* [Work order]: Repeat the passage about La Petite Roquette during the Paris Commune word for word.

* [Supplied passage]:
..............................

The two Roquettes, small and great, were much mixed up with the painful drama of the Paris Commune. The junior prison was for some time appropriated to military prisoners. Paris, as the insurrection grew, became more and more crowded with troops, and some penal establishment was much needed. When the Commune was in full swing, La Petite Roquette contained about four hundred soldiers of all branches of the service, who in their turn gave place to the juveniles brought back from other prisons. These, to the number of 127, were retained until the end of May, when they were released and sent out armed to take part in the defence of the barricades. They soon returned clamorous for shelter. Later, La Petite Roquette was utilised as a place of safe custody for all regular soldiers found in Paris who had refused to ally themselves with the Commune. Some twelve hundred of these more than filled the prison.

..............................

* [Given information]:
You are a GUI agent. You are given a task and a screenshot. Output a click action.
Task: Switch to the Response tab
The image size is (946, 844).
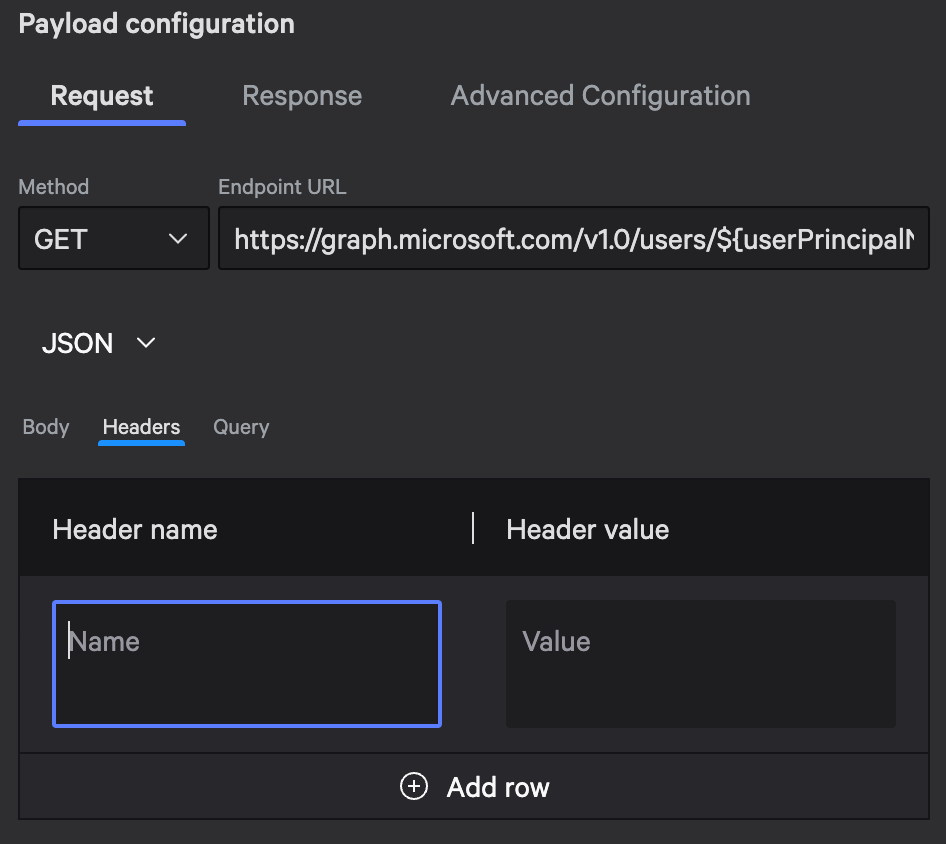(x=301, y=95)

..............................

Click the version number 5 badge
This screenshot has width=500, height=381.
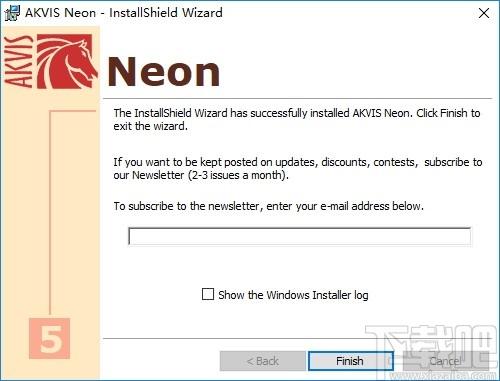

..............................

* [Exercise solution]:
The two Roquettes, small and great, were much mixed up with the painful drama of the Paris Commune. The junior prison was for some time appropriated to military prisoners. Paris, as the insurrection grew, became more and more crowded with troops, and some penal establishment was much needed. When the Commune was in full swing, La Petite Roquette contained about four hundred soldiers of all branches of the service, who in their turn gave place to the juveniles brought back from other prisons. These, to the number of 127, were retained until the end of May, when they were released and sent out armed to take part in the defence of the barricades. They soon returned clamorous for shelter. Later, La Petite Roquette was utilised as a place of safe custody for all regular soldiers found in Paris who had refused to ally themselves with the Commune. Some twelve hundred of these more than filled the prison.